WRITTEN TASK → Copy the records word for word, starting with the line that contains "Identify the location of next-page-button: →." and going on through the line that contains "card-name: 酒 is".

Pixel coordinate grounding data →
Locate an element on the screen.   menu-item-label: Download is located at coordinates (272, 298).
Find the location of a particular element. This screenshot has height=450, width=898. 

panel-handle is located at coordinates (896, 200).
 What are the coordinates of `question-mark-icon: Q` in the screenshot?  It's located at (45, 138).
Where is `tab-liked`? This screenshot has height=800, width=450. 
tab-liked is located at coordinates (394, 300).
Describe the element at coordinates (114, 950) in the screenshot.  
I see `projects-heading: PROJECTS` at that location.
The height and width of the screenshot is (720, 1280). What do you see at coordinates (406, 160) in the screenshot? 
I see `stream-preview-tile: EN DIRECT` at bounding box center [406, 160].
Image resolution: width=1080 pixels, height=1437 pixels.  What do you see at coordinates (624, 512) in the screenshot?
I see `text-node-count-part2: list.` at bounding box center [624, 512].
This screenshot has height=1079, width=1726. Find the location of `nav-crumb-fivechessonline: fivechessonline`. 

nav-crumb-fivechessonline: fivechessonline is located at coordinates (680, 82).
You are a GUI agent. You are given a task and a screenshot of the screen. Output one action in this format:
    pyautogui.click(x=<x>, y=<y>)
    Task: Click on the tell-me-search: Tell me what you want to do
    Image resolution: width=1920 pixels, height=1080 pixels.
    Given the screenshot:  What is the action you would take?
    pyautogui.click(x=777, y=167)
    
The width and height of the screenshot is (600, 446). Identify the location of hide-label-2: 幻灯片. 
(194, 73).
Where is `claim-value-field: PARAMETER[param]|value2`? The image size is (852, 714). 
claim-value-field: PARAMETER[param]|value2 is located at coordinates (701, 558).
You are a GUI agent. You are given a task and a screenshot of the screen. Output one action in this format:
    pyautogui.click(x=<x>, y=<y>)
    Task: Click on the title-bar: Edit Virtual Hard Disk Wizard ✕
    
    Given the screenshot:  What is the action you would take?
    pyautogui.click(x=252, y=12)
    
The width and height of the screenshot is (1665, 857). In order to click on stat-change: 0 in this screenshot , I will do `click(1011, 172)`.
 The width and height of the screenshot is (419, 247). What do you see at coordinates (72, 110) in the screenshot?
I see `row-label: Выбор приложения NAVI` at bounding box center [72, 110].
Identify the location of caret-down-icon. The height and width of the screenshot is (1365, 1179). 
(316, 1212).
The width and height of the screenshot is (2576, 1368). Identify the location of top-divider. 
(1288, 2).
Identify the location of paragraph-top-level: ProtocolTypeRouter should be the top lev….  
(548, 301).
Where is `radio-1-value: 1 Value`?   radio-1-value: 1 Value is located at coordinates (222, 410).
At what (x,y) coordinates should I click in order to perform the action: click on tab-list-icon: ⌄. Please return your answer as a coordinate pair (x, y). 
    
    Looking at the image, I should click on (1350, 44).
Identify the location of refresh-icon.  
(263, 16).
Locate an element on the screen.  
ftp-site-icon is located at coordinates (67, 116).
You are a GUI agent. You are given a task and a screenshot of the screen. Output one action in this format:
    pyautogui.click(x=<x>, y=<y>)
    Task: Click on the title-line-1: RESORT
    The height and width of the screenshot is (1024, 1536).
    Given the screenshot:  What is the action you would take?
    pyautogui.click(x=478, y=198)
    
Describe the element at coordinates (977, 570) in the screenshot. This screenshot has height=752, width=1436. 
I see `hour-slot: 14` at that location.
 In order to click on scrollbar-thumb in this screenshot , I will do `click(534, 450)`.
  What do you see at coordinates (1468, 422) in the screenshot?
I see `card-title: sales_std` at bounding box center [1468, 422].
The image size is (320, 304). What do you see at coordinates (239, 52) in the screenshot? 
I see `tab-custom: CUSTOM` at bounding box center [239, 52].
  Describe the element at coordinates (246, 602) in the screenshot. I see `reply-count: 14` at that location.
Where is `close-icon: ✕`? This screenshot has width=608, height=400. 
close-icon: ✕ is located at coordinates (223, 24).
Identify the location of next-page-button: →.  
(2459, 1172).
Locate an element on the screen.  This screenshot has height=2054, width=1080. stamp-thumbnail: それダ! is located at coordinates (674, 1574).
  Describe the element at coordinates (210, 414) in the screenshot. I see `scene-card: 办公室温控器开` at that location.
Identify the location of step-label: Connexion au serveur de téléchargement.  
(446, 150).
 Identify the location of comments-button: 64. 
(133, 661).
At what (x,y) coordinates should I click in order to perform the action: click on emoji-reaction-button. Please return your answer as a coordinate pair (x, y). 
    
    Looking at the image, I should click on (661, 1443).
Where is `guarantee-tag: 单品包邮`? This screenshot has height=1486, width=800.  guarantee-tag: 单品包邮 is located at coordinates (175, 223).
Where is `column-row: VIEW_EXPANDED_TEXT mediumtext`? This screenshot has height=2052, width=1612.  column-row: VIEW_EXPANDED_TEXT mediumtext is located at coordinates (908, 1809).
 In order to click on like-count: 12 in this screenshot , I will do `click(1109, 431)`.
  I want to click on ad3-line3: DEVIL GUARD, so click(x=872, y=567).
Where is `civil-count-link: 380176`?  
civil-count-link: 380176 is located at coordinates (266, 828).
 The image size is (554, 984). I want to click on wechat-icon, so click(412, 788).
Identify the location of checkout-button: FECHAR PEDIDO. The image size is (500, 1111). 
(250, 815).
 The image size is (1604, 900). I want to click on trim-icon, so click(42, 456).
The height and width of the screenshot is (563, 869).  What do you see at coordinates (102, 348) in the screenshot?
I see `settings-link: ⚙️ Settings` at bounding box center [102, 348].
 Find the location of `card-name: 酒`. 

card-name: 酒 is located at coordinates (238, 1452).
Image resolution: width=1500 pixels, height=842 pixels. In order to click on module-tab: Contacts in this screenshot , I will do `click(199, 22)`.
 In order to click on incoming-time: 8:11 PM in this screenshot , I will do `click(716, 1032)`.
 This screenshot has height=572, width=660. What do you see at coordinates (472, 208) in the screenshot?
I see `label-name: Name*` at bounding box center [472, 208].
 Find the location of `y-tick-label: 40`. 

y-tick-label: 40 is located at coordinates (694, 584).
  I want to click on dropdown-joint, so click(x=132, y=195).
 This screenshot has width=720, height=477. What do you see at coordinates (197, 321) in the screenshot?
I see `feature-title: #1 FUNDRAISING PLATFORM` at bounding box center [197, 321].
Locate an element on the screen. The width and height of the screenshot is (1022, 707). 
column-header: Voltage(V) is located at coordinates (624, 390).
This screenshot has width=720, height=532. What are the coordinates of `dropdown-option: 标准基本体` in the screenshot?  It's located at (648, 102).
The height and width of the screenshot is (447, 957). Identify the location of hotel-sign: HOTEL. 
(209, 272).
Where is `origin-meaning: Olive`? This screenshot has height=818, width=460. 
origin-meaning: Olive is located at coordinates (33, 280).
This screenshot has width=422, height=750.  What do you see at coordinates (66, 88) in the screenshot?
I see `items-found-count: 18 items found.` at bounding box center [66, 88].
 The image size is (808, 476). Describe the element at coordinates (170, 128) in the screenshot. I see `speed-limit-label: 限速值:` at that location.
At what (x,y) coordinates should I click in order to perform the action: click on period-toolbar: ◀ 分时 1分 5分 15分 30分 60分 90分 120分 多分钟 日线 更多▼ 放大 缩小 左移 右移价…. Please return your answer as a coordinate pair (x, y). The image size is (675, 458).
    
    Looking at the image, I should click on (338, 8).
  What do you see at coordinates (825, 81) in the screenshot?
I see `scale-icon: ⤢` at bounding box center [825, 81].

EXERCISE OUTPUT →
Identify the location of next-page-button: →.  
(2459, 1172).
Locate an element on the screen.  This screenshot has height=2054, width=1080. stamp-thumbnail: それダ! is located at coordinates (674, 1574).
  Describe the element at coordinates (210, 414) in the screenshot. I see `scene-card: 办公室温控器开` at that location.
Identify the location of step-label: Connexion au serveur de téléchargement.  
(446, 150).
 Identify the location of comments-button: 64. 
(133, 661).
At what (x,y) coordinates should I click in order to perform the action: click on emoji-reaction-button. Please return your answer as a coordinate pair (x, y). 
    
    Looking at the image, I should click on (661, 1443).
Where is `guarantee-tag: 单品包邮`? This screenshot has height=1486, width=800.  guarantee-tag: 单品包邮 is located at coordinates (175, 223).
Where is `column-row: VIEW_EXPANDED_TEXT mediumtext`? This screenshot has height=2052, width=1612.  column-row: VIEW_EXPANDED_TEXT mediumtext is located at coordinates (908, 1809).
 In order to click on like-count: 12 in this screenshot , I will do `click(1109, 431)`.
  I want to click on ad3-line3: DEVIL GUARD, so click(x=872, y=567).
Where is `civil-count-link: 380176`?  
civil-count-link: 380176 is located at coordinates (266, 828).
 The image size is (554, 984). I want to click on wechat-icon, so click(412, 788).
Identify the location of checkout-button: FECHAR PEDIDO. The image size is (500, 1111). 
(250, 815).
 The image size is (1604, 900). I want to click on trim-icon, so click(42, 456).
The height and width of the screenshot is (563, 869).  What do you see at coordinates (102, 348) in the screenshot?
I see `settings-link: ⚙️ Settings` at bounding box center [102, 348].
 Find the location of `card-name: 酒`. 

card-name: 酒 is located at coordinates (238, 1452).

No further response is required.